Emotional Vs Rational CPD: Getting Your Message Across.

Architects walk the tightrope between emotion and rationality, and understanding this idea is how you get your product specified.

A post written by architect and friend of Insynth, Paul Iddon ARB RIBA

Are architects’ dreamers or feet on the ground types? The inconvenient answer is both.
This matters a great deal when the goal is to get your product specified. Making the connection between the dream and the real is the best route to specification. This may sound esoteric, but it is actually the way architects work. And it’s not just architects that think this way. For Peter Gabriel fans, this idea was neatly summed up in his song ‘Mercy Street’:


“Looking down on empty streets, all she can see
Are the dreams all made solid
Are the dreams made real
All of the buildings, all of the cars
Were once just a dream
In somebody's head”

A study undertaken by researchers in the USA was published in the American Institute of Architect’s Journal a few years back. It was an admittedly small-scale study of the Myers Briggs personality inventories of a group of about 150 architects.

Before we go further, we must acknowledge that ‘personality tests’ are not very scientific. There is a body of thought that they are so inaccurate to be barely worth undertaking. But that would be a mistake for the very reason I put in the title of this piece. Humans seldom work purely through rationality alone. We need something else – a kind of magic, to succeed in life. More on this later…In the study, it was found that two personality types dominated, INTJ and ENTJ. These were almost thirteen times higher than found in the general population. Coincidentally (or is it?), the INTJ type is called ‘The Architect’ in the main website for Myers Briggs indicator, 16personalities.com.
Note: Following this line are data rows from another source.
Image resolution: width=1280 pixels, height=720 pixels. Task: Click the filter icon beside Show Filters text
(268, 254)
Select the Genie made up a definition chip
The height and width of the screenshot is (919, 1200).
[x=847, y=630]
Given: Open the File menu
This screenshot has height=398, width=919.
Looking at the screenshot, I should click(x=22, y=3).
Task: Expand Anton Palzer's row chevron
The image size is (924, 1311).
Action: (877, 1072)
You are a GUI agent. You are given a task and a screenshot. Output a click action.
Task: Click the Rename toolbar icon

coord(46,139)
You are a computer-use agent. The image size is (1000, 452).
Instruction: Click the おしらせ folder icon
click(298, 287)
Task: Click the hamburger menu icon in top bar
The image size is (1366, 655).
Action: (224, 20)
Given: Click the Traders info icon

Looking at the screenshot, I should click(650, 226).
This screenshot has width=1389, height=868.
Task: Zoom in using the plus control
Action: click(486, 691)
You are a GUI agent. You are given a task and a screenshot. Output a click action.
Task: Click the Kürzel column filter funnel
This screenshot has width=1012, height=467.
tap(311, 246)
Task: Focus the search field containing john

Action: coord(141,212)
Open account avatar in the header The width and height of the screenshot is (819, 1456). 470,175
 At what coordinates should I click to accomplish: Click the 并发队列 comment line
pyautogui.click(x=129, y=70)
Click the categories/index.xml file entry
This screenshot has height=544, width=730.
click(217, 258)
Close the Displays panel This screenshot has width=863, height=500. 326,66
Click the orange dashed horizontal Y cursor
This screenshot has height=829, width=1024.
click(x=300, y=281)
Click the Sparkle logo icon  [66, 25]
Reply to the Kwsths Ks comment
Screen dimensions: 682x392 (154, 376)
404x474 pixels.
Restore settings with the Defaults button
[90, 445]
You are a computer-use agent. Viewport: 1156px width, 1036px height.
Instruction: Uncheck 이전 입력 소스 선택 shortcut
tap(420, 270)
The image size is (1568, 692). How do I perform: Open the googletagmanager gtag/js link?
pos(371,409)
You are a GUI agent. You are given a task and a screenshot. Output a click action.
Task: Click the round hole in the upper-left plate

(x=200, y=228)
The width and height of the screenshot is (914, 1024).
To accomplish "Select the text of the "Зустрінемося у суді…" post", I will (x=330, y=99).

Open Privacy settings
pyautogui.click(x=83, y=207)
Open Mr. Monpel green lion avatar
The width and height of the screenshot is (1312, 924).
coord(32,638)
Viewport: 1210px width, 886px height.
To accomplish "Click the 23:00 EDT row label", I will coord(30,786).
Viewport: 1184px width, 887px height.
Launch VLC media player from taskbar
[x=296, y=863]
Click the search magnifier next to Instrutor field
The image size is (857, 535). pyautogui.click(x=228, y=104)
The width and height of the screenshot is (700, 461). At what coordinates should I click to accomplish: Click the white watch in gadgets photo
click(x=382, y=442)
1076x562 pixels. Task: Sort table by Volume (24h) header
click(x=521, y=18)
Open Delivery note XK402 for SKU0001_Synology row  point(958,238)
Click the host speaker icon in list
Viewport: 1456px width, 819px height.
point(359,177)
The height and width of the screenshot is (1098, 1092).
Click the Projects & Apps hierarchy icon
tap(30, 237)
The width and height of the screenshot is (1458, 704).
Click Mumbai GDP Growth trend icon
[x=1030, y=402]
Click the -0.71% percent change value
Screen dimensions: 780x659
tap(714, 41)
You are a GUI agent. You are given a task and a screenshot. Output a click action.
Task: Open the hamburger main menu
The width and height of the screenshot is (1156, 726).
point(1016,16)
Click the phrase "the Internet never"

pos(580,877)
According to the website, it may seem a bit strange and reductive, but over 450 million tests have been taken. And let’s face it, people read horoscopes all the time. Back to emotion vs rationality again. If, like myself, you believe that your decisions are logical and consistent, how many times have you either touched wood this past 18 months or saluted a solitary Magpie?

Thought so… Me too.



‘The Architect’ INTJ (MBI definition) reads “imaginative and strategic thinkers, with a plan for everything’.

It goes on to state that “For Architects, rationality is king. But emotional context often matters more than people with this personality type care to admit. Architects can get impatient with anyone who seems to value feelings more than facts”.

Architects (ARB qualified ones) often look for original ideas and solutions off the beaten track. This makes sense because otherwise, there would be no originality. They interpret the requirements of the brief through a filter of imagination. Architecture, as discussed in a recent blog here is also about delight. This is almost impossible to describe succinctly and certainly is not a result of deductive processes. It is about style, panache, wonder and awe, to name a few.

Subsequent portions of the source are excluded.